> **WHAT THIS TASK INVOLVES**: From the line with "Where should I" to the end of the data below, restate each line word for word, both ends included, without the pictures.

Screenshot grounding data:
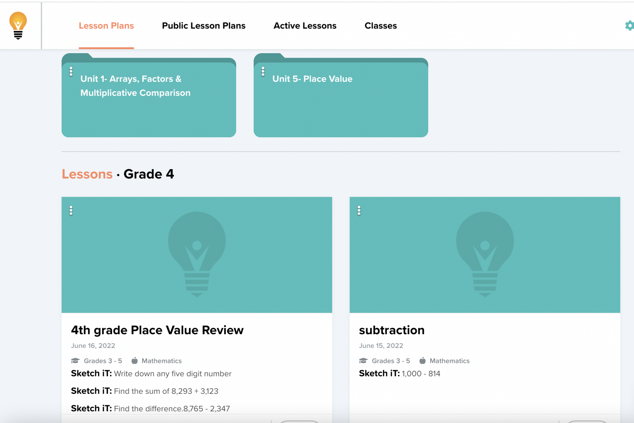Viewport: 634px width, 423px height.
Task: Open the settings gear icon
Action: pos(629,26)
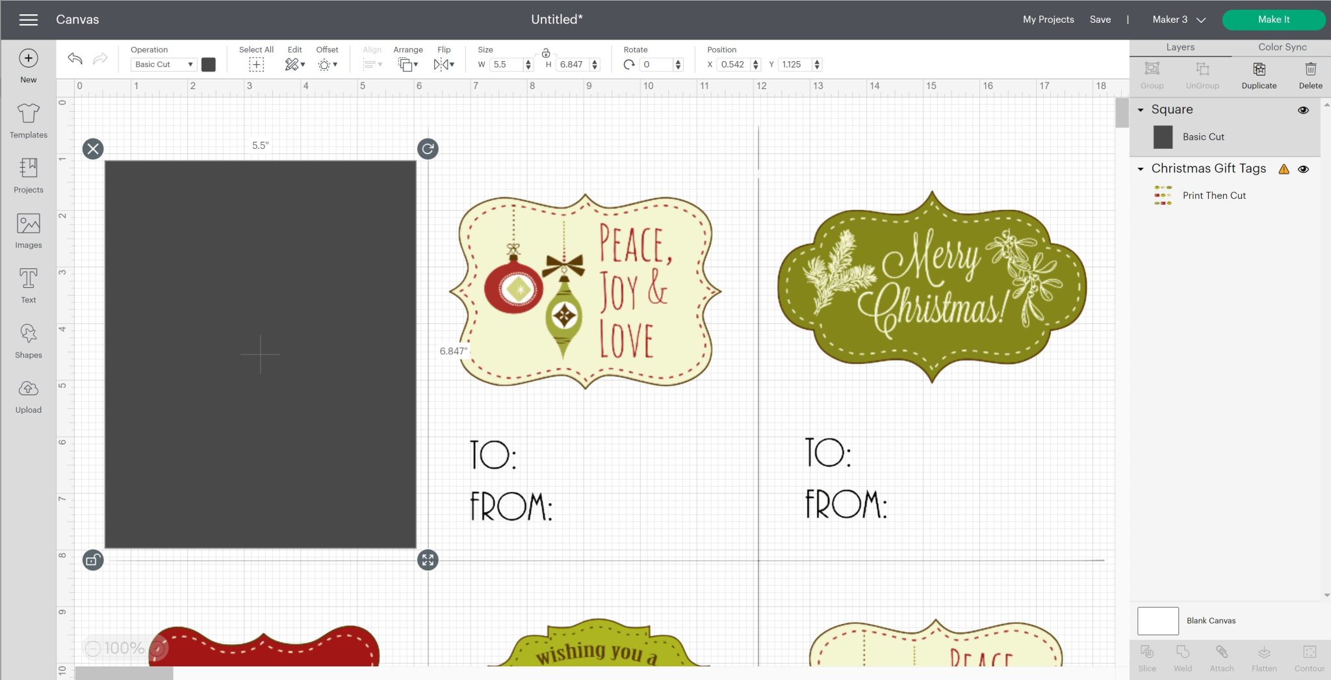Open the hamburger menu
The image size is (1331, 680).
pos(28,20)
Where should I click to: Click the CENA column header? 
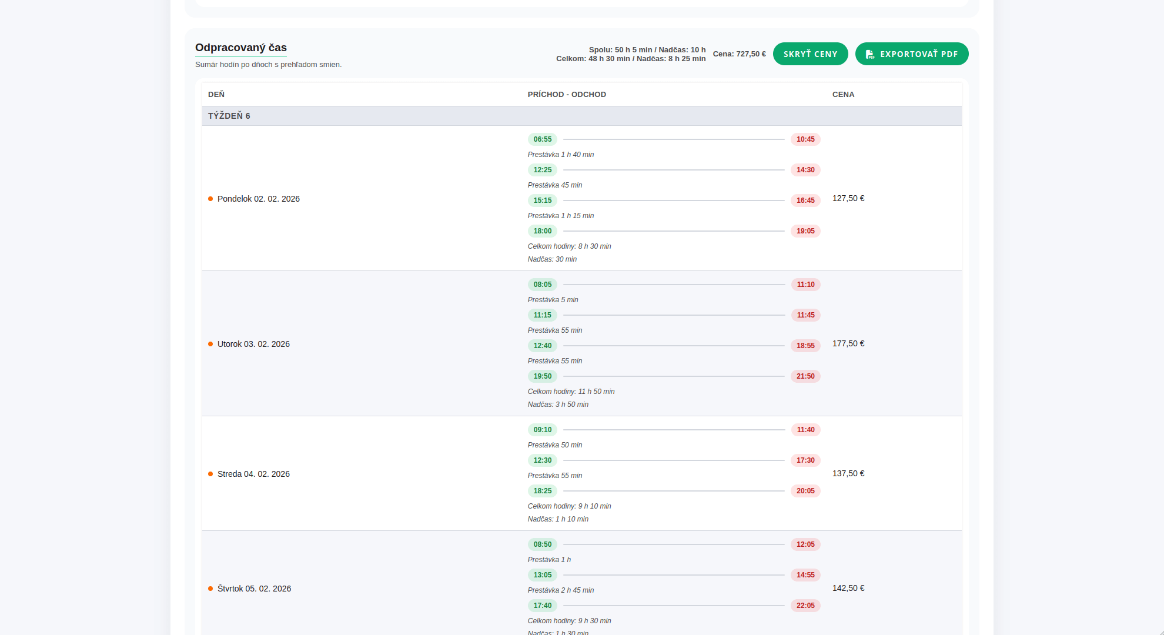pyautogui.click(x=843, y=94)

> **RESPONSE TO THE TASK**:
Where should I click to: Click the CENA column header? 
pyautogui.click(x=843, y=94)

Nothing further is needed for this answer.